British planter (1869–1964)

Colonel Thomas Yates Wright, MBE, VD (1869–1964) was a British planter, who was a cricketer and legislator in Ceylon. He was a tea planter and served in the Legislative Council of Ceylon and the Senate of Ceylon.

Born in Lancashire, the second son of Caleb Wright and Annie Kirkpatrick, Wright went to Ceylon in 1889 as a planter. He was an all-round sportsman, playing cricket, Rugby football, hockey and polo. He represented Matale and Kandy Sports Club at cricket and played for the Up-Country XI from 1893 to 1919. He represented All Ceylon in several matches in the 1890s.
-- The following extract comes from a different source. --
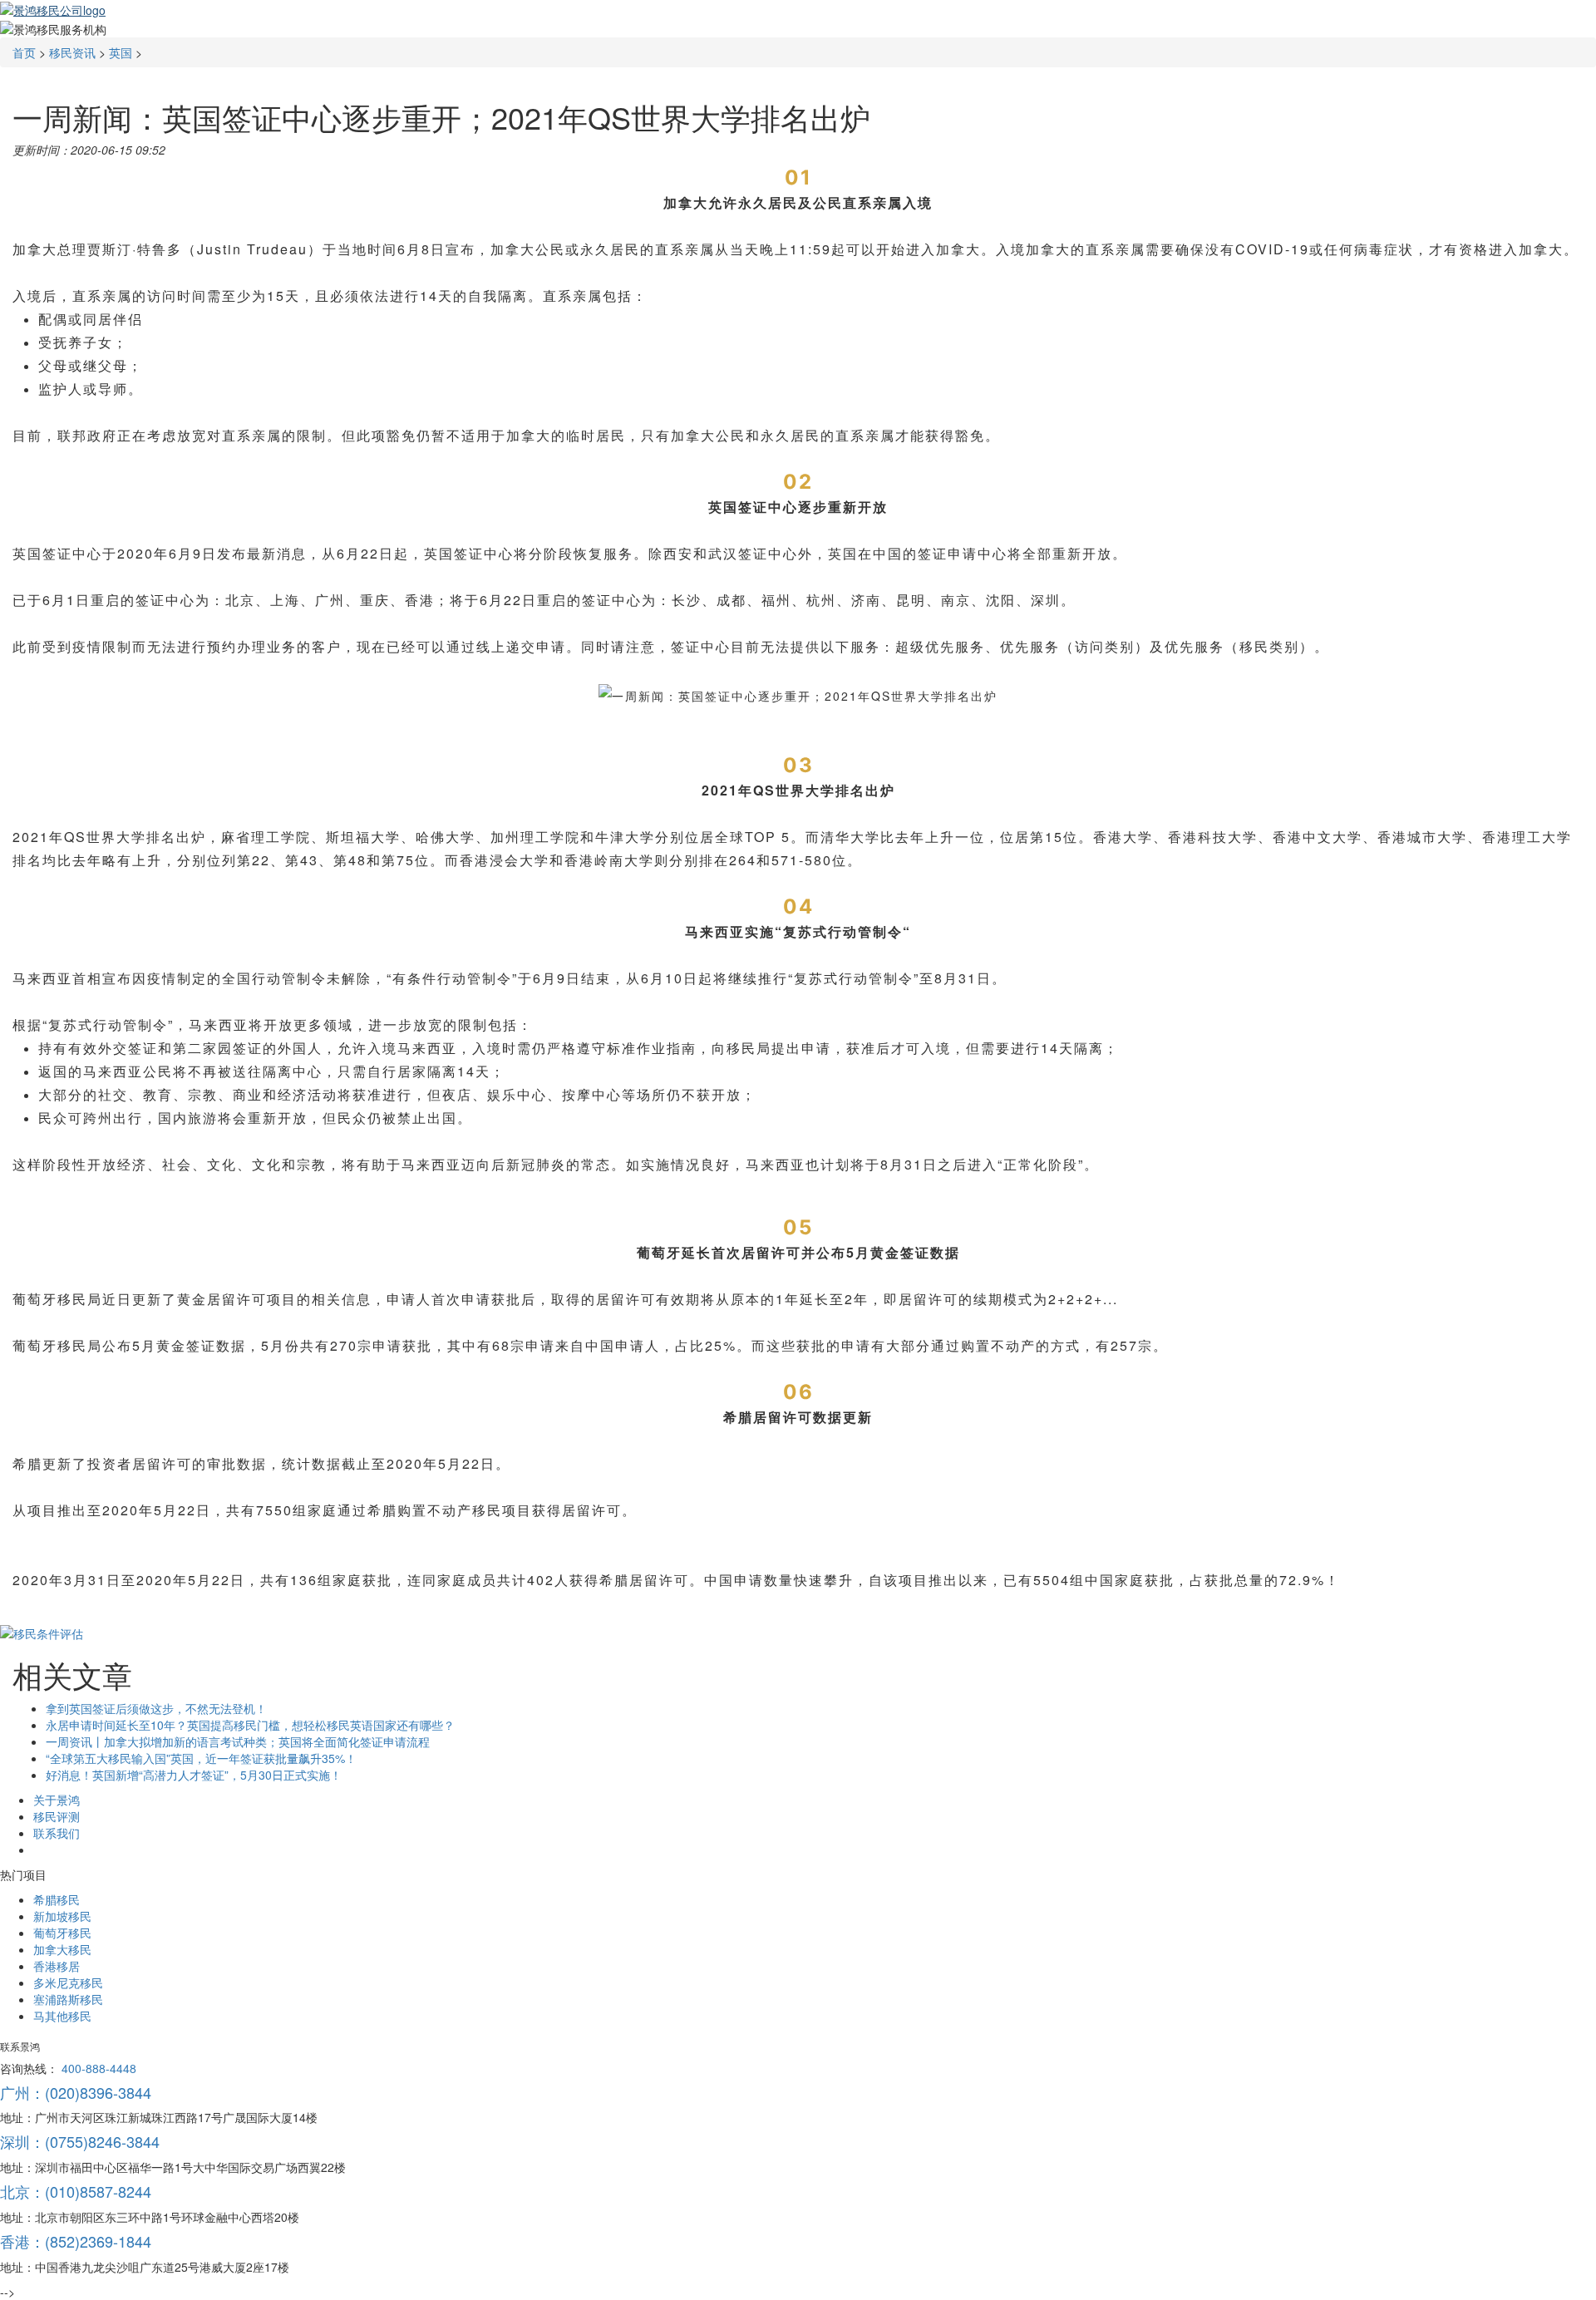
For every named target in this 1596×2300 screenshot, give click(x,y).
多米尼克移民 (68, 1982)
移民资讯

He was the founding President of Ceylon Athletic Association

He was commissioned as a second lieutenant in the Ceylon Planters' Rifle Corps (CPRC). Lieutenant Wright served in the Second Boer War from 1900 to 1902 with the Ceylon contingent from the CPRC and went on to serve as the commanding officer of the CPRC from July 1904 to February 1912 with the rank of lieutenant colonel. He was awarded the Volunteer Officers' Decoration and retired as a colonel.

From 1920 to 1925 he was a member of the Legislative Council and was appointed to the Senate of Ceylon in 1947. He owned the Mahakande Estate in which he built a bungalow in 1939 which is now known as Gal Bangalawa. He wrote the book Ceylon in My Time, 1889–1949 in 1951.